Zach Haala ’23 and Professor of History Charlie Goldberg noticed an anomaly in their data. Using artificial intelligence (AI), the two had tracked the presence of smiles over nearly 80 years and thousands of Bethel photographs. As expected, smiles grew more prevalent in the photos over time, matching cultural shifts after World War II. But then in the 1960s, the number of smiles decreased. At first, they were stumped. Then Haala noticed that’s when the yearbooks started featuring more sports photos. “It’s a good example of how data spits stuff out, but data needs to be interpreted,” Goldberg says. In the 1960s, male athletes rarely smiled in photos, and large teams like men’s football and basketball affected the research results. To Goldberg, it shows the promise of using AI to explore history and also raises questions. “What do we then do with this stuff? How do we interpret it and use it to tell a human story—which is what historians do?” Goldberg asks.

Those are the kinds of questions Goldberg and Haala explored in the research project, “A Picture’s Worth a Thousand Data Points? AI-driven Machine Learning in Digital Humanities Analyses.” They were one of the 2021-22 student-faculty teams to receive an Edgren Scholarship to support their research.

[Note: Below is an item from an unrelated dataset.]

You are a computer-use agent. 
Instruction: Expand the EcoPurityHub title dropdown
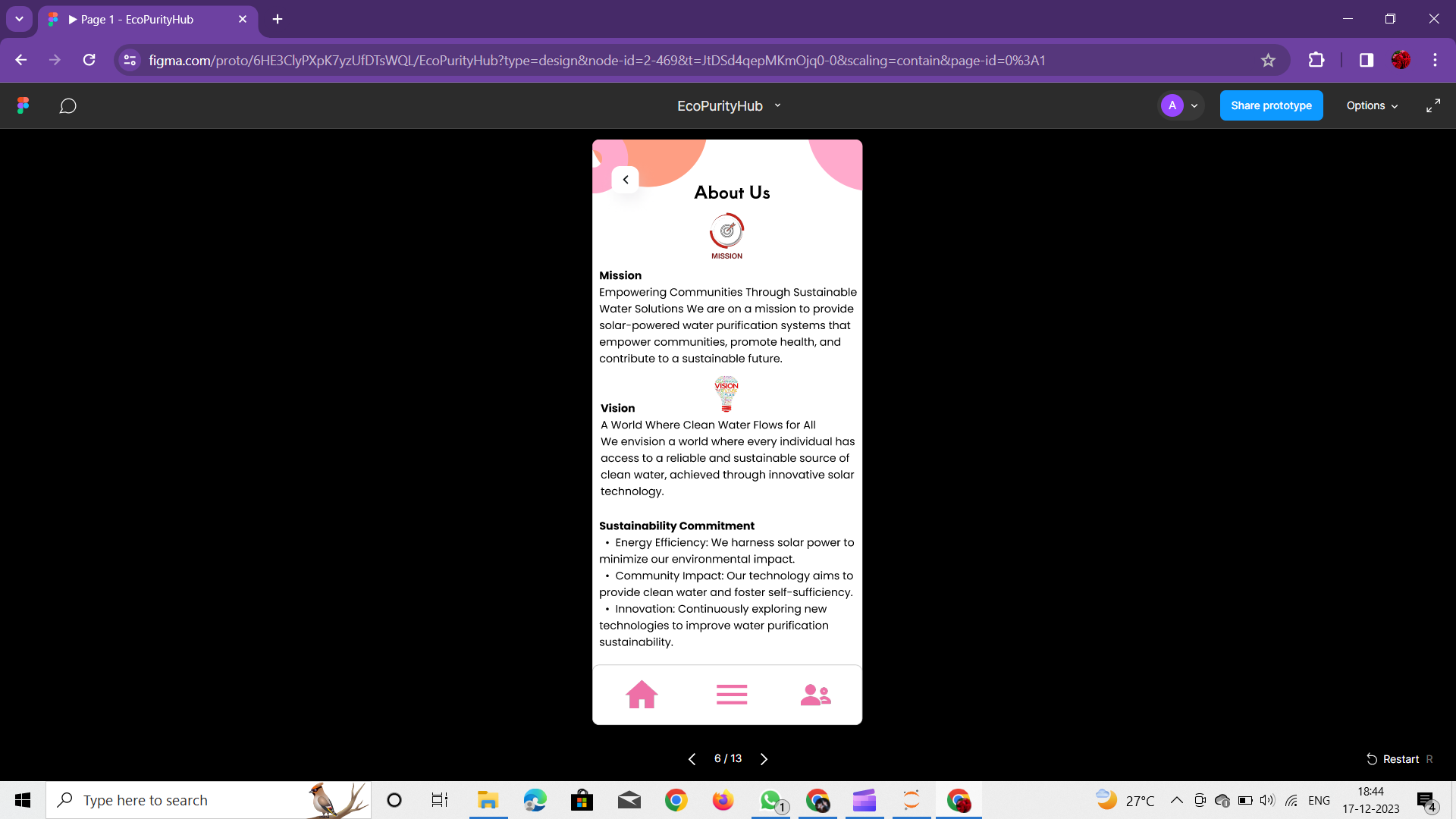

To some, history may feel a long way from artificial intelligence and programming. But Goldberg also directs Bethel’s digital humanities program, which explores cutting-edge, forward-looking methods to apply to history, literature, and philosophy. While teaching Advanced Digital Humanities last year, Goldberg got the idea to use AI to study history. The class explores advances in AI technology and how it’s often a double-edged sword—it yields many opportunities with data and research, but it also leads to things like deepfakes—or fake photos or video created using AI, often depicting world leaders or celebrities. Goldberg wanted to go deeper. As a historian, he uses data—usually text or photos—to look for patterns. He was interested in using AI to isolate the same patterns historians explore but on a larger scale, and wanted to see how well AI could recognize the same patterns in photos that historians look for. He knew he needed a student who was highly skilled at coding and programming—and who was also willing to dive into the deep end and take risks. Enter Haala, who is triple majoring in computer science: software project management, software engineering, and digital humanities—and he had taken Advanced Digital Humanities.